A decision made by the Student Association Supreme Court on Saturday, Feb. 12 rendered a paragraph of the charter review law unconstitutional, granting some rejected organizations a re-evaluation by the Finance Committee. Because of the decision, budget council, which had been scheduled for this coming weekend, has been postponed.
"The constitution says you cannot control the ‘internal operations’ which means you cannot reject what an organization wants to do," Associate Justice Adam King said at the trial.
In addition, Chief Justice Scott Silver declared the Oswego Cheerleading Association was at a disadvantage while submitting its charter because there had been miscommunication between S.A. and their treasurer. The Finance Committee was ordered to re-evaluate the Cheerleading Association’s charter.
The Finance Committee was ordered to contact organizations that had their charter rejected on the basis of content within 48 hours of the ruling. Organizations would then be able re-submit their charters with the rejection letter stating why they were rejected.
There was a mix-up that caused the Finance Committee to interpret the ruling in a different way. While the ruling did not state the tier bills that were previously passed had to be written, it was initially taken as such.
"Scott [Silver] had said that the tier bills had to be redone due to the fact that they had not included those organizations that had to be re-evaluated," King said. "But what happened in the actual case is that we said ‘no you don’t have to invalidate the tier bills, what you can do is add on the organizations that were at the time rejected because of content.’ All they had to do was attach addendums to the tier bill."
"What I thought was going to play out was that the organizations would go to the senate meeting on Tuesday and make sure everything was okay with their charter," King said. "Then the senate could have added the tier bills as a special order, then attach the organizations that had been excluded. Then they could have re-passed the tier bill and then everything else would have been fine for Saturday."
At Tuesday’s senate meeting, the Cheerleading Association’s charter was rejected again.

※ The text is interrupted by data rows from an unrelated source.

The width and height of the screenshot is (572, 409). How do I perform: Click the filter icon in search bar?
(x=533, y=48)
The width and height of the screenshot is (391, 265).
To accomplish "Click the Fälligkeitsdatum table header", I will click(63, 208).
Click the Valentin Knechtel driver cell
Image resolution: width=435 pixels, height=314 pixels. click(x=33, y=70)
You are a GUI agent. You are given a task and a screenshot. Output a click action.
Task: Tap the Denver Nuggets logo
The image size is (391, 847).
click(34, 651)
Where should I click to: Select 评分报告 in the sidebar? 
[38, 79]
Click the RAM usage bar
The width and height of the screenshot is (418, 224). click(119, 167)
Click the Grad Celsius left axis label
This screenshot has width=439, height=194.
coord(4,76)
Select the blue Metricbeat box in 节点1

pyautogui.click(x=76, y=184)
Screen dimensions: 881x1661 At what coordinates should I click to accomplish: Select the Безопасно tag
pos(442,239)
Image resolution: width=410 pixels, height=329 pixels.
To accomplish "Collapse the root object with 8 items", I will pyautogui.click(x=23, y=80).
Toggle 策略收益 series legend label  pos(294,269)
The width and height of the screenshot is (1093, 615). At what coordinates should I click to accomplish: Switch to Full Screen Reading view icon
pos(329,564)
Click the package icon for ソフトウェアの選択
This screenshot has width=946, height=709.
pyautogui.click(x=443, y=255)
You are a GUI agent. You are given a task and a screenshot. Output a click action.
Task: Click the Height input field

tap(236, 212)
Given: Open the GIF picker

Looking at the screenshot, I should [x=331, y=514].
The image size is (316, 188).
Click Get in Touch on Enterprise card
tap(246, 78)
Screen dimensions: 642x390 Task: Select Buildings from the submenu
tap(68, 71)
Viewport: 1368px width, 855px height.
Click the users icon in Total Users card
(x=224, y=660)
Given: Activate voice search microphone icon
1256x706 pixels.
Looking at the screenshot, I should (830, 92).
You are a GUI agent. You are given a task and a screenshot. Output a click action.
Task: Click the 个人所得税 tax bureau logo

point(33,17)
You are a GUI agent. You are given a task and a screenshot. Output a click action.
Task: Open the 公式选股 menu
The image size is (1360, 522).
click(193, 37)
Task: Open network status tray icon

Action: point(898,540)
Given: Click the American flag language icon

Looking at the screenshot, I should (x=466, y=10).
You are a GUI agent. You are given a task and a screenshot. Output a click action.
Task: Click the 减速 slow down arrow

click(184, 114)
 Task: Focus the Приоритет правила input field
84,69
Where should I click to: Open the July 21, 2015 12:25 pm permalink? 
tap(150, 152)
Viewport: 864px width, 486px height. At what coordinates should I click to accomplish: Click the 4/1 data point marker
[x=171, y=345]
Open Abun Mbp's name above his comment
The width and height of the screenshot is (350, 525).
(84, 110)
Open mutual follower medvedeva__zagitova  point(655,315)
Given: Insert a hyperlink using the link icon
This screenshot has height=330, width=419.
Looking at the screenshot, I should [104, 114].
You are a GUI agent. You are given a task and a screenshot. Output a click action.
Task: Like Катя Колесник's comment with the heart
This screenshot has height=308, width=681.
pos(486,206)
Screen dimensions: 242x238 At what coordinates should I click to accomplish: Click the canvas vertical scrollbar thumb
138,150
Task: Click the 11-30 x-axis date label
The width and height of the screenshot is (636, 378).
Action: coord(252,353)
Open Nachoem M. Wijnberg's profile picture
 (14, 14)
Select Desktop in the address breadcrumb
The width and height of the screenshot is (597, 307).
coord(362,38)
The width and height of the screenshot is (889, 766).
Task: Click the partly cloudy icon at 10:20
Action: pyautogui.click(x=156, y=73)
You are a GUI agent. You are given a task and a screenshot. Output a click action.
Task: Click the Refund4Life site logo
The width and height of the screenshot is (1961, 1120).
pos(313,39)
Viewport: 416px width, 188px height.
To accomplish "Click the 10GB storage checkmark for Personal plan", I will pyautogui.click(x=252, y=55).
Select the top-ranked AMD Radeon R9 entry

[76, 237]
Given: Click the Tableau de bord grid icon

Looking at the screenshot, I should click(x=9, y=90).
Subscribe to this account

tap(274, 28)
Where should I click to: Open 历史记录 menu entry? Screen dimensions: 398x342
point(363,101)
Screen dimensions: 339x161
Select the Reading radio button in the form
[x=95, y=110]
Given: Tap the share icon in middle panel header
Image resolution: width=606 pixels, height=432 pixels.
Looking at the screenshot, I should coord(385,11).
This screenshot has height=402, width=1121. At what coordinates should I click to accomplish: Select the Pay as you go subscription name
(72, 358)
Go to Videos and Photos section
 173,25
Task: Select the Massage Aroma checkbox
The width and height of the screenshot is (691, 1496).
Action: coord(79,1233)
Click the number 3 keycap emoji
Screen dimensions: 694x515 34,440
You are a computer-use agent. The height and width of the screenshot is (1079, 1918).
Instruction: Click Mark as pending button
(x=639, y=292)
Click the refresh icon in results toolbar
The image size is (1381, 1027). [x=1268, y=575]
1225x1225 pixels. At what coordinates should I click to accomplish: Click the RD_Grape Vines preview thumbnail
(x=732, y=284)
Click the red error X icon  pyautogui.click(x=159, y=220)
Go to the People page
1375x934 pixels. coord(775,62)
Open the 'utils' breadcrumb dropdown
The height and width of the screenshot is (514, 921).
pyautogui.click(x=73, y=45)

"The committee felt that we still had to stick to the principal that they handed it in late even though the majority of organizations, 55 organizations, handed it in on time," Chair of the Finance Committee Kris Brandow said.
The Cheerleading Association is currently in the process of appealing the decision in front of the Finance Committee to explain why the charter was late, Brandow said.
According to Brandow, there are three reasons the Finance Committee can reject a charter: if the charter was handed in after the deadline, if the charter was returned to the organization and did not follow up to appeal it and if an organization is ineligible for the tier status they are applying for.
Tier III organizations that have requested $3,500 or less have been asked to sign a tier conversion form, Brandow said.
"The reason that those clubs were Tier III before was that they got their money on day one," S.A. Vice President Ajay Lentini said. "Now it’s not really effecting them at all so, if they are a Tier II, they are still getting their money at the same time and are in a tier that more accurately reflects their budget needs over the past five years."